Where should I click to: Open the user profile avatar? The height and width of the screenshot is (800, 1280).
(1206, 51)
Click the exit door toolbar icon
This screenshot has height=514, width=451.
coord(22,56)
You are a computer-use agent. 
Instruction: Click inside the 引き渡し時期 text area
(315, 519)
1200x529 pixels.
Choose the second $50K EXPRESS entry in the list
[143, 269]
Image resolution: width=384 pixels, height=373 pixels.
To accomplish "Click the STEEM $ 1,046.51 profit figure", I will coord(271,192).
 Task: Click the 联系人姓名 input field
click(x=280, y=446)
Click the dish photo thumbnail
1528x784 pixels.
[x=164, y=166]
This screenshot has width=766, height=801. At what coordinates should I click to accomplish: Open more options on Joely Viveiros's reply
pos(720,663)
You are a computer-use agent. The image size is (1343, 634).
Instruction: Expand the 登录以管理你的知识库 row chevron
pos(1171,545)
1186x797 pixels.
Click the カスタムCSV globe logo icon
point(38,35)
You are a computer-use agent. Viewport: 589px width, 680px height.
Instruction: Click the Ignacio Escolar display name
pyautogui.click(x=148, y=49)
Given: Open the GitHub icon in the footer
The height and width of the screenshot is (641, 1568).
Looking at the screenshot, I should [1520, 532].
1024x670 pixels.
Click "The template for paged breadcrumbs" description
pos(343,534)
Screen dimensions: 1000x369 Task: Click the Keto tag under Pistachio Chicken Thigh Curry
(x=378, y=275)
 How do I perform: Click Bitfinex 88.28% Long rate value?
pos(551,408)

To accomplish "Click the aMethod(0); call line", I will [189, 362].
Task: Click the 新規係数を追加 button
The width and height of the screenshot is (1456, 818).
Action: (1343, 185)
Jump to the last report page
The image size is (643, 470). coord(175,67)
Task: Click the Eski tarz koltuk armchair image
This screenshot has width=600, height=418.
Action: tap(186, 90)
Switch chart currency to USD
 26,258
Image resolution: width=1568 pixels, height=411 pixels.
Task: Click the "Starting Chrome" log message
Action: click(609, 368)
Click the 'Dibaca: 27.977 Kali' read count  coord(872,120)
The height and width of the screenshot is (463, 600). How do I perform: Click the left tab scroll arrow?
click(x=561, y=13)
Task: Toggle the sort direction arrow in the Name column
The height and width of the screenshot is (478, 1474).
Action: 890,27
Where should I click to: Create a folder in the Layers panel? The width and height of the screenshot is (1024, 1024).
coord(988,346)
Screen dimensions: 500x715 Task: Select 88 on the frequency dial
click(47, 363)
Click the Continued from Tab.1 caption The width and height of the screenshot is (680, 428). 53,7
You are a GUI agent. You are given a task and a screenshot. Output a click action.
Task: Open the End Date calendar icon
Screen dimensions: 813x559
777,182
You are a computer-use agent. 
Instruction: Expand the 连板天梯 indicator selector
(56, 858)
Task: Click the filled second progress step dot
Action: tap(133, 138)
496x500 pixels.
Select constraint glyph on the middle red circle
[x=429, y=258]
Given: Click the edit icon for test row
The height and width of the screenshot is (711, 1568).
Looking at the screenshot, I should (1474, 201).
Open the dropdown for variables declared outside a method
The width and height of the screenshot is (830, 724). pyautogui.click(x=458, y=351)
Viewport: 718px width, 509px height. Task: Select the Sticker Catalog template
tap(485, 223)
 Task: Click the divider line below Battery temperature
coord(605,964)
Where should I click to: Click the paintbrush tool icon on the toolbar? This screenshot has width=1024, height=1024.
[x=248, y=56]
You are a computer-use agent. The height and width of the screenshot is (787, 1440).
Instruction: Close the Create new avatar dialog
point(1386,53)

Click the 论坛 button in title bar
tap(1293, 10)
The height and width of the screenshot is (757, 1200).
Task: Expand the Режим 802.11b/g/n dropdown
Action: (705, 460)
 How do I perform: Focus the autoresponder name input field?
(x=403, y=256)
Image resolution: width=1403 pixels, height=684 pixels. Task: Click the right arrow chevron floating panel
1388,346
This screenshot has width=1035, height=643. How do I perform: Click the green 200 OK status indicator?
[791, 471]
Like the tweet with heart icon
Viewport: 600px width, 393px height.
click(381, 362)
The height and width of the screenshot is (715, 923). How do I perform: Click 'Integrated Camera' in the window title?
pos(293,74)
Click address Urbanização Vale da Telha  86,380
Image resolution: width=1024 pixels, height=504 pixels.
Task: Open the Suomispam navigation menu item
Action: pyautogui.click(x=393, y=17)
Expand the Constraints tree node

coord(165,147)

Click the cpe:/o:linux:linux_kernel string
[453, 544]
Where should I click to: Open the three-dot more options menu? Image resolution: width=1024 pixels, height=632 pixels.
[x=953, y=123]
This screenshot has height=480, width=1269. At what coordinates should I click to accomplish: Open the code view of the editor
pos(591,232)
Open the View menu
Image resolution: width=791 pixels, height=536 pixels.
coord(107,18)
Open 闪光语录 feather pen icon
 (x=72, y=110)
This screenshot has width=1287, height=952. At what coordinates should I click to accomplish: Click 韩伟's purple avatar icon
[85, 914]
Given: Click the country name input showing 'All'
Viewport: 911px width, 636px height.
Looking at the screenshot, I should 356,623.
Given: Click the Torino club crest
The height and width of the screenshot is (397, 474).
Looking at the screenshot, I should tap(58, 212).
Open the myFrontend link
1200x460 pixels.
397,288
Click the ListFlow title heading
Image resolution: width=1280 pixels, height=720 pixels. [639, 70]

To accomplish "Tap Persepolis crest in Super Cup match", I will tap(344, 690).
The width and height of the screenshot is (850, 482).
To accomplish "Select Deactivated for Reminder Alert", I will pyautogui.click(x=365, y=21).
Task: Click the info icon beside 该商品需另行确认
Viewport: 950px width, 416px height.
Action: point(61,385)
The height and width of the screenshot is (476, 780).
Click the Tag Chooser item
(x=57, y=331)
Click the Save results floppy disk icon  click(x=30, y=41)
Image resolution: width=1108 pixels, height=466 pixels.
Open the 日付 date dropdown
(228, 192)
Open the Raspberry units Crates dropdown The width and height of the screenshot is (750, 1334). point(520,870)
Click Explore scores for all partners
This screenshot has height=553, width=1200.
——————————
> [ABOUT THIS TASK]
For every line of the listing, produce an identical copy.

> [EXERCISE ANSWER]
Where should I click to: Open the user profile avatar? The height and width of the screenshot is (800, 1280).
(1206, 51)
Click the exit door toolbar icon
This screenshot has height=514, width=451.
coord(22,56)
You are a computer-use agent. 
Instruction: Click inside the 引き渡し時期 text area
(315, 519)
1200x529 pixels.
Choose the second $50K EXPRESS entry in the list
[143, 269]
Image resolution: width=384 pixels, height=373 pixels.
To accomplish "Click the STEEM $ 1,046.51 profit figure", I will coord(271,192).
 Task: Click the 联系人姓名 input field
click(x=280, y=446)
Click the dish photo thumbnail
1528x784 pixels.
[x=164, y=166]
This screenshot has width=766, height=801. At what coordinates should I click to accomplish: Open more options on Joely Viveiros's reply
pos(720,663)
You are a computer-use agent. The image size is (1343, 634).
Instruction: Expand the 登录以管理你的知识库 row chevron
pos(1171,545)
1186x797 pixels.
Click the カスタムCSV globe logo icon
point(38,35)
You are a computer-use agent. Viewport: 589px width, 680px height.
Instruction: Click the Ignacio Escolar display name
pyautogui.click(x=148, y=49)
Given: Open the GitHub icon in the footer
The height and width of the screenshot is (641, 1568).
Looking at the screenshot, I should [1520, 532].
1024x670 pixels.
Click "The template for paged breadcrumbs" description
pos(343,534)
Screen dimensions: 1000x369 Task: Click the Keto tag under Pistachio Chicken Thigh Curry
(x=378, y=275)
 How do I perform: Click Bitfinex 88.28% Long rate value?
pos(551,408)

To accomplish "Click the aMethod(0); call line", I will [189, 362].
Task: Click the 新規係数を追加 button
The width and height of the screenshot is (1456, 818).
Action: (1343, 185)
Jump to the last report page
The image size is (643, 470). coord(175,67)
Task: Click the Eski tarz koltuk armchair image
This screenshot has width=600, height=418.
Action: tap(186, 90)
Switch chart currency to USD
 26,258
Image resolution: width=1568 pixels, height=411 pixels.
Task: Click the "Starting Chrome" log message
Action: click(609, 368)
Click the 'Dibaca: 27.977 Kali' read count  coord(872,120)
The height and width of the screenshot is (463, 600). How do I perform: Click the left tab scroll arrow?
click(x=561, y=13)
Task: Toggle the sort direction arrow in the Name column
The height and width of the screenshot is (478, 1474).
Action: 890,27
Where should I click to: Create a folder in the Layers panel? The width and height of the screenshot is (1024, 1024).
coord(988,346)
Screen dimensions: 500x715 Task: Select 88 on the frequency dial
click(47, 363)
Click the Continued from Tab.1 caption The width and height of the screenshot is (680, 428). 53,7
You are a GUI agent. You are given a task and a screenshot. Output a click action.
Task: Open the End Date calendar icon
Screen dimensions: 813x559
777,182
You are a computer-use agent. 
Instruction: Expand the 连板天梯 indicator selector
(56, 858)
Task: Click the filled second progress step dot
Action: tap(133, 138)
496x500 pixels.
Select constraint glyph on the middle red circle
[x=429, y=258]
Given: Click the edit icon for test row
The height and width of the screenshot is (711, 1568).
Looking at the screenshot, I should (1474, 201).
Open the dropdown for variables declared outside a method
The width and height of the screenshot is (830, 724). pyautogui.click(x=458, y=351)
Viewport: 718px width, 509px height. Task: Select the Sticker Catalog template
tap(485, 223)
 Task: Click the divider line below Battery temperature
coord(605,964)
Where should I click to: Click the paintbrush tool icon on the toolbar? This screenshot has width=1024, height=1024.
[x=248, y=56]
You are a computer-use agent. The height and width of the screenshot is (787, 1440).
Instruction: Close the Create new avatar dialog
point(1386,53)

Click the 论坛 button in title bar
tap(1293, 10)
The height and width of the screenshot is (757, 1200).
Task: Expand the Режим 802.11b/g/n dropdown
Action: (705, 460)
 How do I perform: Focus the autoresponder name input field?
(x=403, y=256)
Image resolution: width=1403 pixels, height=684 pixels. Task: Click the right arrow chevron floating panel
1388,346
This screenshot has width=1035, height=643. How do I perform: Click the green 200 OK status indicator?
[791, 471]
Like the tweet with heart icon
Viewport: 600px width, 393px height.
click(381, 362)
The height and width of the screenshot is (715, 923). How do I perform: Click 'Integrated Camera' in the window title?
pos(293,74)
Click address Urbanização Vale da Telha  86,380
Image resolution: width=1024 pixels, height=504 pixels.
Task: Open the Suomispam navigation menu item
Action: pyautogui.click(x=393, y=17)
Expand the Constraints tree node

coord(165,147)

Click the cpe:/o:linux:linux_kernel string
[453, 544]
Where should I click to: Open the three-dot more options menu? Image resolution: width=1024 pixels, height=632 pixels.
[x=953, y=123]
This screenshot has height=480, width=1269. At what coordinates should I click to accomplish: Open the code view of the editor
pos(591,232)
Open the View menu
Image resolution: width=791 pixels, height=536 pixels.
coord(107,18)
Open 闪光语录 feather pen icon
 (x=72, y=110)
This screenshot has width=1287, height=952. At what coordinates should I click to accomplish: Click 韩伟's purple avatar icon
[85, 914]
Given: Click the country name input showing 'All'
Viewport: 911px width, 636px height.
Looking at the screenshot, I should 356,623.
Given: Click the Torino club crest
The height and width of the screenshot is (397, 474).
Looking at the screenshot, I should tap(58, 212).
Open the myFrontend link
1200x460 pixels.
397,288
Click the ListFlow title heading
Image resolution: width=1280 pixels, height=720 pixels. [639, 70]

To accomplish "Tap Persepolis crest in Super Cup match", I will tap(344, 690).
The width and height of the screenshot is (850, 482).
To accomplish "Select Deactivated for Reminder Alert", I will pyautogui.click(x=365, y=21).
Task: Click the info icon beside 该商品需另行确认
Viewport: 950px width, 416px height.
Action: point(61,385)
The height and width of the screenshot is (476, 780).
Click the Tag Chooser item
(x=57, y=331)
Click the Save results floppy disk icon  click(x=30, y=41)
Image resolution: width=1108 pixels, height=466 pixels.
Open the 日付 date dropdown
(228, 192)
Open the Raspberry units Crates dropdown The width and height of the screenshot is (750, 1334). point(520,870)
Click Explore scores for all partners
This screenshot has height=553, width=1200.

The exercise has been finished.